Knowledgeable operator can reduce the total energy deposition to the tissues by an order of magnitude. This mainly due to the fact that the stored 3D reflectivity data can be inspected off-line in any desired section of projection. This can seriously reduce the total insonation time both in echographic B mode and in Doppler studies. Particular care must be exercised in Doppler applications in pregnancy (3).
Conclusions
Humans are three-dimensional beings and it is a reasonable proposition to expect that 3D collection of ultrasound data will bring some real medical advantages. At the present real medical usefulness has been proven in obstetrics in detection of signs of early malformations (4), in neonatal scanning, (particularly brain) where the duration of actual insonation can be seriously reduced as well as in some of the vascular work where information on the distribution and form of blood vessels already yields useful diagnostic data. On the other hand there has been a growth of frivolous applications of 3D ultrasound, particularly in obstetrics, which should be discouraged.
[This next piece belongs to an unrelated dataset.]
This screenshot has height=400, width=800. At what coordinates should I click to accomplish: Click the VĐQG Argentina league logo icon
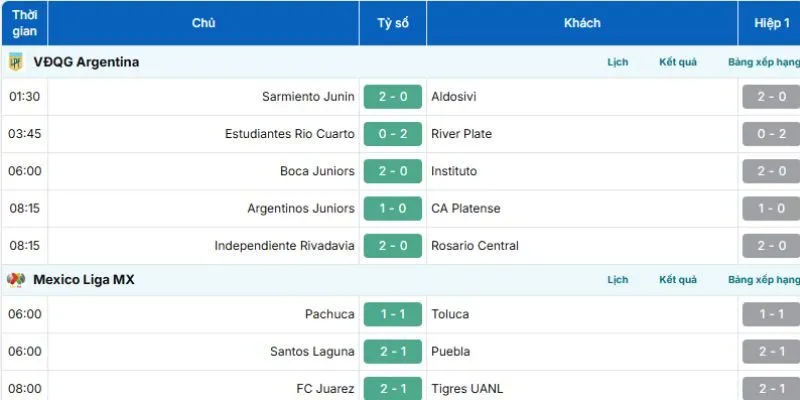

The only way to prove or disprove medical usefulness of a method is using it in clinical practice when there is a theoretical hint of diagnostic profit. We can only encourage the application of the method as research tool in all fields (5) so that after serious studies the method will find its right place among other diagnostic tools and modalities.
References
1.	Nelson TR, Pretorius DH. Three-dimensional ultrasound imaging. Ultrasound in Med & Biol 1998; 24: 1243-70.
2.	Hyung Jin Won, Joon Koo Han, Kyung-Hyun Do et al. Value of four dimensional ultrasonography in ultrasonographically guided biopsy of hepatic masses. J Ultrasound Med 2003; 22: 215-20.
3.	Lee W, Kalache KD, Chiaworapongsa T, Londono J, Treadwell MC, Johnson A, Romero R. Three-dimensional power Doppler ultrasonography during pregnancy. J Ultrasound Med 2003; 22: 91-7.
4.	Lee W, DeVore GR, Comstock C et al. Nasal bone evaluation in fetuses with Down syndrome during the second and third trimesters of pregnancy. J Ultrasound Med 2003; 22: 55-60.
5.	Volkmer BG, Nesslauer T, Kuefer R, Engel O, Kraemer SC, Gottfried HW. Visualisation of urinary stones by 3-D ultrasound with surface rendering. Ultrasound in Med Biol 20002: 28: 143-7.